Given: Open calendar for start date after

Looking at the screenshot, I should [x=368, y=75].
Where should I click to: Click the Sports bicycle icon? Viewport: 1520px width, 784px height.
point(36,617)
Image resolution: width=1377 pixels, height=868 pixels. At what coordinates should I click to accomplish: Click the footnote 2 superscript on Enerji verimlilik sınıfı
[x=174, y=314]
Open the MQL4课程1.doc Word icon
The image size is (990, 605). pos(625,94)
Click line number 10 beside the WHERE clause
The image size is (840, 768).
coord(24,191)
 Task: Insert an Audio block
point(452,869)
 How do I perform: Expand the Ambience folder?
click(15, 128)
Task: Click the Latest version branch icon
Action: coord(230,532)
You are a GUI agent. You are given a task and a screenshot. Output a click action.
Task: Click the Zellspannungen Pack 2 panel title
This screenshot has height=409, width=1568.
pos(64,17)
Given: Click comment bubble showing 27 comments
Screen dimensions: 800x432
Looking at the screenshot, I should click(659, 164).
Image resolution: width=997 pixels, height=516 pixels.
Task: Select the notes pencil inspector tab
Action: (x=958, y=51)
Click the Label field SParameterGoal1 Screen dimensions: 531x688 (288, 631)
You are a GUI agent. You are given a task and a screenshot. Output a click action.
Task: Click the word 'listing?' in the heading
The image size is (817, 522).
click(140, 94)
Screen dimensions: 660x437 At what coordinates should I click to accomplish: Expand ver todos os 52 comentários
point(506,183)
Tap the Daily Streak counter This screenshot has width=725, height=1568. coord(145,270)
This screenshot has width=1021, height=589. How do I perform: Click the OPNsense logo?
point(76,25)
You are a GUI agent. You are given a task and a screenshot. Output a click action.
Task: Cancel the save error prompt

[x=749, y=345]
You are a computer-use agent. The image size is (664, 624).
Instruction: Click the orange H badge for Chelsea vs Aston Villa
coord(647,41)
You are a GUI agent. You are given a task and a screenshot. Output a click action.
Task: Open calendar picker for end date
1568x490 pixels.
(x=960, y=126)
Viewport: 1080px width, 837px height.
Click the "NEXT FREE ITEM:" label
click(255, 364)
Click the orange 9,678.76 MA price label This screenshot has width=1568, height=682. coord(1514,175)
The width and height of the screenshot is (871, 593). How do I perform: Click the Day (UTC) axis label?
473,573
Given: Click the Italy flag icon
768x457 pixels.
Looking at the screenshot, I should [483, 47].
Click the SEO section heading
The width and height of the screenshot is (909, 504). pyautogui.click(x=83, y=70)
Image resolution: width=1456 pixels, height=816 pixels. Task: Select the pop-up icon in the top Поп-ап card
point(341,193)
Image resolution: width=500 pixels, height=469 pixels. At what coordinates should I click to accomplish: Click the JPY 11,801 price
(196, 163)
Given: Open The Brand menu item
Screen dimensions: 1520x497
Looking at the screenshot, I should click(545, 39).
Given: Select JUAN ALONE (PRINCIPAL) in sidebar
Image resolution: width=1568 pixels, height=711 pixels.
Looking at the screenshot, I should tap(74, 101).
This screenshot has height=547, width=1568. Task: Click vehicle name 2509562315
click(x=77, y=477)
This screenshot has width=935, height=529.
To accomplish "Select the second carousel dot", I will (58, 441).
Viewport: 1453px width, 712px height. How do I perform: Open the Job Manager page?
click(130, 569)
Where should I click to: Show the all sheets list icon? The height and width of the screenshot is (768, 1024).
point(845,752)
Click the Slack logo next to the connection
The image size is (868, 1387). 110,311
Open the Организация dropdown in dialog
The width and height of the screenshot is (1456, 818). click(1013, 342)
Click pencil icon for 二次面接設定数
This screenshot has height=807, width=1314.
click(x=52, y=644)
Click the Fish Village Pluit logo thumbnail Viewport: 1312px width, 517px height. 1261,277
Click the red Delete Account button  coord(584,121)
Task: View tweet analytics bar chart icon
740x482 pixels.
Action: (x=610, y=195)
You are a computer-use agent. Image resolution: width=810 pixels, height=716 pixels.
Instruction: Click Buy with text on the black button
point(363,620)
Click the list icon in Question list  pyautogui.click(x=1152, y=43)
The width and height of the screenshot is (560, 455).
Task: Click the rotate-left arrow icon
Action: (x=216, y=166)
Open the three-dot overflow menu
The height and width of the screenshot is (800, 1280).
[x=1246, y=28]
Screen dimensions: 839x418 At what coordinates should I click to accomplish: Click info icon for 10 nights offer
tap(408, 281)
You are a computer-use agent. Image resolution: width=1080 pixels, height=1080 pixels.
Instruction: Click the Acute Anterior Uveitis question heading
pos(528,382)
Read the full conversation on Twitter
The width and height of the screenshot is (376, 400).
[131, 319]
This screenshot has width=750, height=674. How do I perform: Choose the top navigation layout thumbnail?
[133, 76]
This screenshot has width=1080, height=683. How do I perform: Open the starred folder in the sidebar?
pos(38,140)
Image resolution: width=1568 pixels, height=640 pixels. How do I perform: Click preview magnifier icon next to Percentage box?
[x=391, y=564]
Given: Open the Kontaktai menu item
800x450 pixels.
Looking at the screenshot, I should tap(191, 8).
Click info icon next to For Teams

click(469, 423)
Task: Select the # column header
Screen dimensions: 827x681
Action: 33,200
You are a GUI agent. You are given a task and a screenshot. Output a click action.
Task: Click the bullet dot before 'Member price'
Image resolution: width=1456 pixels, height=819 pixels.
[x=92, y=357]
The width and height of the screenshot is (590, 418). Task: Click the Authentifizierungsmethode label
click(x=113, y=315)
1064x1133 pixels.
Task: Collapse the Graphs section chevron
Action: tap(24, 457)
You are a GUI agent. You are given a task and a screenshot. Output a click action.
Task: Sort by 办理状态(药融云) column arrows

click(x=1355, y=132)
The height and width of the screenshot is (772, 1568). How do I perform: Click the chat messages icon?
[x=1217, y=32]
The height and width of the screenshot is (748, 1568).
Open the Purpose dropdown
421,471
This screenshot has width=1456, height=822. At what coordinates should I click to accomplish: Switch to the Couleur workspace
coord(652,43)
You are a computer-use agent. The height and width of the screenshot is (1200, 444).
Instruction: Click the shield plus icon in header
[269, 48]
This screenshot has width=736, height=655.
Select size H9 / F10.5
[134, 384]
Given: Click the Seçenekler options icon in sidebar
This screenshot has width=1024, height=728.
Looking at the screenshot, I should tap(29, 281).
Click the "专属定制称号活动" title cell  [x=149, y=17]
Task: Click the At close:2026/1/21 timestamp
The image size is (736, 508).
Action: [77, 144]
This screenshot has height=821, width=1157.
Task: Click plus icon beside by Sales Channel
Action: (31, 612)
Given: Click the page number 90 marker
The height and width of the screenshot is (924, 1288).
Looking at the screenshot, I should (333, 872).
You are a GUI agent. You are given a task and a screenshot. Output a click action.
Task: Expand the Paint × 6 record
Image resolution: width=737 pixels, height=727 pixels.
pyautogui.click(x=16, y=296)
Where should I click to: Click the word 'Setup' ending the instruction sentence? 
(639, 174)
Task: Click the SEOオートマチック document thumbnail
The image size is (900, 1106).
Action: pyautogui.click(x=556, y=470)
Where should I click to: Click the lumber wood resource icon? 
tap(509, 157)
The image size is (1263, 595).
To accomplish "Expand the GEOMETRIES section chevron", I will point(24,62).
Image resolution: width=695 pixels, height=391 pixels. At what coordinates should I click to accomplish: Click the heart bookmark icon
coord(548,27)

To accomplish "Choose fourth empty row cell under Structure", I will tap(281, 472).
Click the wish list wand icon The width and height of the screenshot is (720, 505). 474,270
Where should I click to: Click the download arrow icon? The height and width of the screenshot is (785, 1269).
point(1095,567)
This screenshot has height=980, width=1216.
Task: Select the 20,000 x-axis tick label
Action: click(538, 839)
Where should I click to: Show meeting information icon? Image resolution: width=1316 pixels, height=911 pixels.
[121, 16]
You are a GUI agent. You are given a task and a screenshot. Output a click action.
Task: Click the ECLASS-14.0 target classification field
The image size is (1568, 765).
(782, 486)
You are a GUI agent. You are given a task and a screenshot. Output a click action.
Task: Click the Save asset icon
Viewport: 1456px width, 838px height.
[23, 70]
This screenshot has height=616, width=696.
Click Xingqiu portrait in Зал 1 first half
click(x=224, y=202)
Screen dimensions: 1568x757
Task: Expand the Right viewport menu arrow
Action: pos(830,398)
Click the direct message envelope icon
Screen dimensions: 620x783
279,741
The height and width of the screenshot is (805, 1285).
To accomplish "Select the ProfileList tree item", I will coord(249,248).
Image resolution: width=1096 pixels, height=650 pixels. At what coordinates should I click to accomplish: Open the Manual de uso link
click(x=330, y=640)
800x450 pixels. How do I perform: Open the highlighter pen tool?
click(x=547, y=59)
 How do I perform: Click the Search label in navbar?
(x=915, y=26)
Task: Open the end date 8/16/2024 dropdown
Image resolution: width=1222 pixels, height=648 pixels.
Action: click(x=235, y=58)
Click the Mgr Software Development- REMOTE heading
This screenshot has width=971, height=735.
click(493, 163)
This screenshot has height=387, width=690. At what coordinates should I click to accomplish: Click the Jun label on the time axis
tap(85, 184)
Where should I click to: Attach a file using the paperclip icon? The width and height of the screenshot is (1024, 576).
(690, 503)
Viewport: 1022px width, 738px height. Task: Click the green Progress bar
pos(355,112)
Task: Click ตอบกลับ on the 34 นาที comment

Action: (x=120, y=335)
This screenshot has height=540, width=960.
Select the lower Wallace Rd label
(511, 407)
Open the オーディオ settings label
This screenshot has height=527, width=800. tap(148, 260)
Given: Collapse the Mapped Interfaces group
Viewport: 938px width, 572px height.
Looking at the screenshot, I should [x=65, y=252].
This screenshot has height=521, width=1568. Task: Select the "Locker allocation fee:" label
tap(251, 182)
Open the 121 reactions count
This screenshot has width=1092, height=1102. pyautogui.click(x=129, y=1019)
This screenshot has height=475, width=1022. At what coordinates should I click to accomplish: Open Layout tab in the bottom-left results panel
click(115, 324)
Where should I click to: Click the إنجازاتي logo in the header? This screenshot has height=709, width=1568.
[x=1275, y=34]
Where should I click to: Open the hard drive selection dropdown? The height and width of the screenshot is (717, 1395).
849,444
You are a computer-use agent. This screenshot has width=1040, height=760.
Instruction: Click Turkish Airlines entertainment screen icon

· · ·

Exercise description:
Your whole answer should be one number, the count of lines in the records that hold "field".

Result of this exercise:
2